Task details> In the records below, find each line that holds "toolbar" and return it.

Collected data>
+++
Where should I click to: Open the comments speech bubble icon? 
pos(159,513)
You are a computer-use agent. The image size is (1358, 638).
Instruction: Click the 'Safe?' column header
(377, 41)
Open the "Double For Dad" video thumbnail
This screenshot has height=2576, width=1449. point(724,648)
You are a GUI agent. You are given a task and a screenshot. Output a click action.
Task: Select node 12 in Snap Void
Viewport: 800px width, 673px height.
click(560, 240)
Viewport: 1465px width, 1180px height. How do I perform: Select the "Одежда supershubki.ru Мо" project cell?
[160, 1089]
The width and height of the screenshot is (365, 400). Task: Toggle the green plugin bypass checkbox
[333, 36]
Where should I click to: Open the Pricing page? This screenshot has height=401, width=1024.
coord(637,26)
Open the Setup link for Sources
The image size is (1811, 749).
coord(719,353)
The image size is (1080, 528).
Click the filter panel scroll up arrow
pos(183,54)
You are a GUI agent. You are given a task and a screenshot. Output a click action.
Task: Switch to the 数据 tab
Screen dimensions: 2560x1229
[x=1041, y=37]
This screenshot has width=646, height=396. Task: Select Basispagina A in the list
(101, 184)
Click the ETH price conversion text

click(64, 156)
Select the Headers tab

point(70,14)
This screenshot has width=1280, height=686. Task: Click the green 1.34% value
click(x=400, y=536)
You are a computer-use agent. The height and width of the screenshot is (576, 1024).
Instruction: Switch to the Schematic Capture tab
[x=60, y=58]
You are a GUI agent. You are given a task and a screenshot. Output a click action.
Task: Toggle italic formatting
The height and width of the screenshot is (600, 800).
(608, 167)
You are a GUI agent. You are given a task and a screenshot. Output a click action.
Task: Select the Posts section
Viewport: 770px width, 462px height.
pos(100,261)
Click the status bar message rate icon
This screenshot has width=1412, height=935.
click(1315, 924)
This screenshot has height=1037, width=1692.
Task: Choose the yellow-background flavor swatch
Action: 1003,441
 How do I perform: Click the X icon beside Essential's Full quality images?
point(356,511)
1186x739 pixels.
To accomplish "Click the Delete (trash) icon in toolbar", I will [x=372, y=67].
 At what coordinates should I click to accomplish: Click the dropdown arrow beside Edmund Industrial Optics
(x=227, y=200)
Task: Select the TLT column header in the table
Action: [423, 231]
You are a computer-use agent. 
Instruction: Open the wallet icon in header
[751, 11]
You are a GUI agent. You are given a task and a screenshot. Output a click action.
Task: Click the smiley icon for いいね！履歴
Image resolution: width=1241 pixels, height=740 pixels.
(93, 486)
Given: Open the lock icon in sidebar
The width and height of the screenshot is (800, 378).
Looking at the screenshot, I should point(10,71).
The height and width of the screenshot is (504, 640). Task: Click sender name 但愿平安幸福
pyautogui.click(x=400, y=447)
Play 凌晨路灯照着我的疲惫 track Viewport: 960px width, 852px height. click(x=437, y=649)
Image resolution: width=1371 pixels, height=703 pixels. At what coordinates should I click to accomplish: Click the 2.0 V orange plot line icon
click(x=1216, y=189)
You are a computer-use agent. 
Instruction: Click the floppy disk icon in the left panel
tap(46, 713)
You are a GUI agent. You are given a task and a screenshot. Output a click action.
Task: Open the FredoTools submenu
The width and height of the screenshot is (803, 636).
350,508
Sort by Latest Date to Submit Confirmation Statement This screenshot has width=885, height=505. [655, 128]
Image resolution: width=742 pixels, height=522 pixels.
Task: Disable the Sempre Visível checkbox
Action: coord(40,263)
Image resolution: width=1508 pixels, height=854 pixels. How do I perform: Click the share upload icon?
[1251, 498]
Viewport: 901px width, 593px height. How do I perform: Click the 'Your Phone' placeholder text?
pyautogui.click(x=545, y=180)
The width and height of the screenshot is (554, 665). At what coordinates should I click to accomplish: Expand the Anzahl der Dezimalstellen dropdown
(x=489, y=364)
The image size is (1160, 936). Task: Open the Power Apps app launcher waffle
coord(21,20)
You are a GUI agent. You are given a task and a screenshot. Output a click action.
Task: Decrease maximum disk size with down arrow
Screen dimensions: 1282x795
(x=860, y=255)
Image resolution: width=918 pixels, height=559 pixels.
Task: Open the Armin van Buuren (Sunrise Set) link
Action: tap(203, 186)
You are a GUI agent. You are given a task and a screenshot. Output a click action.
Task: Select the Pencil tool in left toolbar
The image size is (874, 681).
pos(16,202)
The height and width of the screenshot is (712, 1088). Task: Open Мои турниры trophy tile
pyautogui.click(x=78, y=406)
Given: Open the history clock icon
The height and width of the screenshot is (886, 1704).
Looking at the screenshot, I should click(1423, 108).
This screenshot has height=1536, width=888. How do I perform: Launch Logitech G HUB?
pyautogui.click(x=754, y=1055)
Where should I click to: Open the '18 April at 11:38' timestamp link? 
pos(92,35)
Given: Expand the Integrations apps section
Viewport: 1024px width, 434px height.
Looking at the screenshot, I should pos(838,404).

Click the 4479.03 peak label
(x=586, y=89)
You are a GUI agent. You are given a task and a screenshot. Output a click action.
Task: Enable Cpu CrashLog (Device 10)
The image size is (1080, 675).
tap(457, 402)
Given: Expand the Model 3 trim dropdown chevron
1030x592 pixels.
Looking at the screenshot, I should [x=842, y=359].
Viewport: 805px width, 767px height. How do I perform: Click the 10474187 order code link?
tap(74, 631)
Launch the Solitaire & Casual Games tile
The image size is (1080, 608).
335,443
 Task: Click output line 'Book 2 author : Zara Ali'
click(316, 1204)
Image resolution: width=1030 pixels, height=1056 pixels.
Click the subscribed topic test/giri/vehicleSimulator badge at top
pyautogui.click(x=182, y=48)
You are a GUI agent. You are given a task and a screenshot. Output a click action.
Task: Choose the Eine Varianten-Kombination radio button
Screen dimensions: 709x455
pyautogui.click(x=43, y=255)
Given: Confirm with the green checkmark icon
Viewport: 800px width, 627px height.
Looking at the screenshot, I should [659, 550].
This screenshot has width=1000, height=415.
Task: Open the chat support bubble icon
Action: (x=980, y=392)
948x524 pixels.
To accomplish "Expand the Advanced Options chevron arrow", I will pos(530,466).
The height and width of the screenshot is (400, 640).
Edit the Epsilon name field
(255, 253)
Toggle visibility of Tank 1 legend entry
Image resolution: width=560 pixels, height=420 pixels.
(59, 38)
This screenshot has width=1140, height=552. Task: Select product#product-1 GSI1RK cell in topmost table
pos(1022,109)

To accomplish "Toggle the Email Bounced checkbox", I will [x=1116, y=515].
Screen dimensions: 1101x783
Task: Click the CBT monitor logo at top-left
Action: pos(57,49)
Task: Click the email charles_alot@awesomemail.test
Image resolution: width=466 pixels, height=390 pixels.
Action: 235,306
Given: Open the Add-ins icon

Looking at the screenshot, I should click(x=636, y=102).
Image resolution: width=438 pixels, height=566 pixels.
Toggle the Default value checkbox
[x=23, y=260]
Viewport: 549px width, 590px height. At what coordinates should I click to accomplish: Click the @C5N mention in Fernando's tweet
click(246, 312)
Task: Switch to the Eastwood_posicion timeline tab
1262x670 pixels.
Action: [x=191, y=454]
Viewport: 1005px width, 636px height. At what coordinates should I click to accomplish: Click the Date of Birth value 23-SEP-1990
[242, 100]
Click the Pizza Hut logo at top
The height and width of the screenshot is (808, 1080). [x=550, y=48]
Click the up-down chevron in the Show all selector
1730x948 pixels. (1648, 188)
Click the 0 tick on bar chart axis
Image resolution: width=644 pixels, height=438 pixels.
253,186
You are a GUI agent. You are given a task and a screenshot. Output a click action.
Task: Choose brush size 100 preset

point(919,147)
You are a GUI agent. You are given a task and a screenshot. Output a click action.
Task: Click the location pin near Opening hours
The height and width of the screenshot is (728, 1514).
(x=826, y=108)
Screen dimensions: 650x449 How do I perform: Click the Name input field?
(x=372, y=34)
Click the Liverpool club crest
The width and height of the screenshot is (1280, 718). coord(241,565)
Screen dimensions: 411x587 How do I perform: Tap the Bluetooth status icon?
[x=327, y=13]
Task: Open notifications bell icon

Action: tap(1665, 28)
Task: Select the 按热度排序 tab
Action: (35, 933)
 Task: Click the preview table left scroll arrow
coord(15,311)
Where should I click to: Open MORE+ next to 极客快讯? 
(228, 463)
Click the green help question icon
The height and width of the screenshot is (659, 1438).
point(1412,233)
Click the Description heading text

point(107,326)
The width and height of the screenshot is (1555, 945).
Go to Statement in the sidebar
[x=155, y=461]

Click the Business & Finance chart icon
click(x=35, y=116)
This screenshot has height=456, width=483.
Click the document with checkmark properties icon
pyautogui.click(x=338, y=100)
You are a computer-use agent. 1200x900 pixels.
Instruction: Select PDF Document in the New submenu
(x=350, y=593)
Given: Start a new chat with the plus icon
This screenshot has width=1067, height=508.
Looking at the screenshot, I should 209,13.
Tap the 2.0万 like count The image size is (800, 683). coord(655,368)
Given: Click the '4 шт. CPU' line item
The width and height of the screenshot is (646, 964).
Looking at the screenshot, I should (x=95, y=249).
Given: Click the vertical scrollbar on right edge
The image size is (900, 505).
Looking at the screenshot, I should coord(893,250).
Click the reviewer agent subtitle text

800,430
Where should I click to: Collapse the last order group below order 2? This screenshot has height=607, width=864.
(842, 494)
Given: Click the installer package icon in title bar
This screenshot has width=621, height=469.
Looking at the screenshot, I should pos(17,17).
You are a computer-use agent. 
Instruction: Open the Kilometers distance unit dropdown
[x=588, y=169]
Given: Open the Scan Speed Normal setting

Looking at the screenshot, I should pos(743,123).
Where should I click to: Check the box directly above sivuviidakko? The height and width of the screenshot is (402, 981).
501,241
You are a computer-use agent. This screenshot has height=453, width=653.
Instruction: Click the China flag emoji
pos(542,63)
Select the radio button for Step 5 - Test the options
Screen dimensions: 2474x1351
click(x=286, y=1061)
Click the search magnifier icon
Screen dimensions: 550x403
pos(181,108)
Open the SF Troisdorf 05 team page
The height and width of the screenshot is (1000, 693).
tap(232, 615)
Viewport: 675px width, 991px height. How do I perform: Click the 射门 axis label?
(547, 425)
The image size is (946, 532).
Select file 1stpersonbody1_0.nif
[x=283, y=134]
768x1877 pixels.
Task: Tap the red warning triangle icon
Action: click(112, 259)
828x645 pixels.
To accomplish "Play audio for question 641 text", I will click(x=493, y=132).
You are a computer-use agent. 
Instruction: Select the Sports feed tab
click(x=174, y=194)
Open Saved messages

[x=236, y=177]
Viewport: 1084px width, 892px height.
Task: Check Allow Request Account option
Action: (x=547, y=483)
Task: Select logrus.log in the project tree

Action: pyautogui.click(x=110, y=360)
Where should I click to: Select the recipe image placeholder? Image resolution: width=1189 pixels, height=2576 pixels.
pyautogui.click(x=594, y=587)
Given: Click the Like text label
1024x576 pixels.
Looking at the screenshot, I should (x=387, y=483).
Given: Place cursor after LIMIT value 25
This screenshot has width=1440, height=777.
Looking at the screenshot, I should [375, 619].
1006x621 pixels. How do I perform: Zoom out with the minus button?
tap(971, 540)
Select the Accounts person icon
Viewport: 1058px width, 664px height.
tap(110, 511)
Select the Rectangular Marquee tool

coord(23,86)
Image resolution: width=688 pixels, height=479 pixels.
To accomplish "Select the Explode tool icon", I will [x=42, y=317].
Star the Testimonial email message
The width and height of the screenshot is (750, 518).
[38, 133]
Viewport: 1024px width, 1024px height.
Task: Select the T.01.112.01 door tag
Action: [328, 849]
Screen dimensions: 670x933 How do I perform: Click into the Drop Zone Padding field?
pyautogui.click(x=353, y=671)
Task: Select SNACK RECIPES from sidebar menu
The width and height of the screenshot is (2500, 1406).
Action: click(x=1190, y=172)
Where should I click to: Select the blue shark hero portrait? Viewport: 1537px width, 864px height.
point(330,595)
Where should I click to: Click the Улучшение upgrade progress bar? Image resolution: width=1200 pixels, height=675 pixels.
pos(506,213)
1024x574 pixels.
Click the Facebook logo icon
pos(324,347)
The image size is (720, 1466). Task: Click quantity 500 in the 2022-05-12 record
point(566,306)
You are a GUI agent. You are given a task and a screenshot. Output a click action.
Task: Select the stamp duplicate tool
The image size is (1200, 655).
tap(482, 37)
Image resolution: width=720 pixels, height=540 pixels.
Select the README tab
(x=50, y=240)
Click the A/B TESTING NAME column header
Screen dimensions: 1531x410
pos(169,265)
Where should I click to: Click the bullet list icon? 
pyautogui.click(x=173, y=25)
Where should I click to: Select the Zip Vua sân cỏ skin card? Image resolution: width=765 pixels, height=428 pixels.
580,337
+++
Output for this exercise>
To accomplish "Click the Delete (trash) icon in toolbar", I will [x=372, y=67].
Task: Select the Pencil tool in left toolbar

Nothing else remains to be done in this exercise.